§ **What is required**:
From the cloud computing page below, copy out the passage starting at "Ubuntu server" and ending at "use the terminal?".

§ **Page**:
==============================
Introduction to cloud computing and AWS

  • AWS architecture components:
    • EC2: Resizable compute capacity with auto-scaling
    • S3: 11x9s durability object storage with lifecycle policies
    • RDS: Managed relational databases (PostgreSQL/MySQL, etc)
    • SageMaker: ML workflows with Jupyter integration
  • Cost management:
    • Always configure billing alarms and budget limits!
    • Monitor data transfer costs and storage class transitions

Today’s plan 📅

Today’s plan

  • Using EC2 instances from your local machine
    • Launching instances via AWS Console
    • Connecting via SSH with key pairs
  • Essential Linux commands for instance management:
    • Package management: apt update, apt upgrade, apt install`
    • File operations: scp and chmod
  • Activity 01: Launching a Jupyter notebook on an EC2 instance
    • Installing Jupyter and running a Python script
    • Forwarding ports with SSH
    • Running Jupyter on a remote server
  • Activity 02: Data analysis on the cloud (time permitting)
    • Creating a weather dataset and uploading it to an EC2 instance
    • Analysing the data with Python and downloading the results

EC2 from your local machine 🖥️

EC2 instances in a nutshell

  • Just to recap: EC2 is a virtual server in the cloud
  • Each instance has a full OS and can run any software
  • Virtualisation allows multiple instances on the same hardware
  • Instance types vary in CPU, memory, storage, and network capacity
    • T2 instances are general-purpose, M5 are memory-optimised, etc
    • You can change instance types on-the-fly
  • The free tier offers 750 hours of t2.micro instances per month, 1Gb of RAM, and 30Gb of storage

Source: DataCamp

Ubuntu Linux

  • Linux is a popular open-source operating system
  • They are popular precisely because they are free, but they are also more secure than Windows and can be customised to your needs (in contrast to MacOS)
  • The most widely used Linux distribution is Ubuntu
  • Google, Amazon, and Microsoft all offer Ubuntu instances
  • Windows Subsystem for Linux (WSL) allows you to run Ubuntu on Windows
  • For our purposes, we will use Ubuntu instances on AWS
  • All Linux distributions share a common set of commands and use bash as the default shell
  • Therefore, all commands we have learnt so far will work on Ubuntu

Ubuntu server

  • While Ubuntu is a complete OS (with a GUI), we will use the terminal to interact with our instances
  • Why should we only use the terminal?
==============================
§ **Supplied material**:

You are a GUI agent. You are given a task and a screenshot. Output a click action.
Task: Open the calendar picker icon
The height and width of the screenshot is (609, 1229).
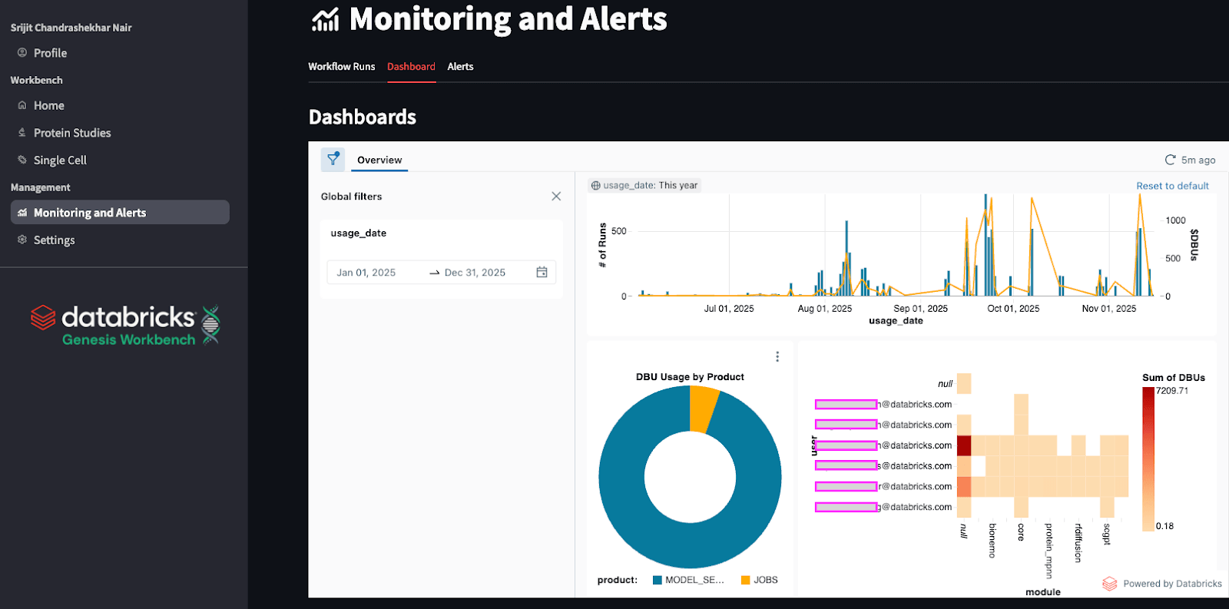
==============================
§ **Response**:
Ubuntu server

  • While Ubuntu is a complete OS (with a GUI), we will use the terminal to interact with our instances
  • Why should we only use the terminal?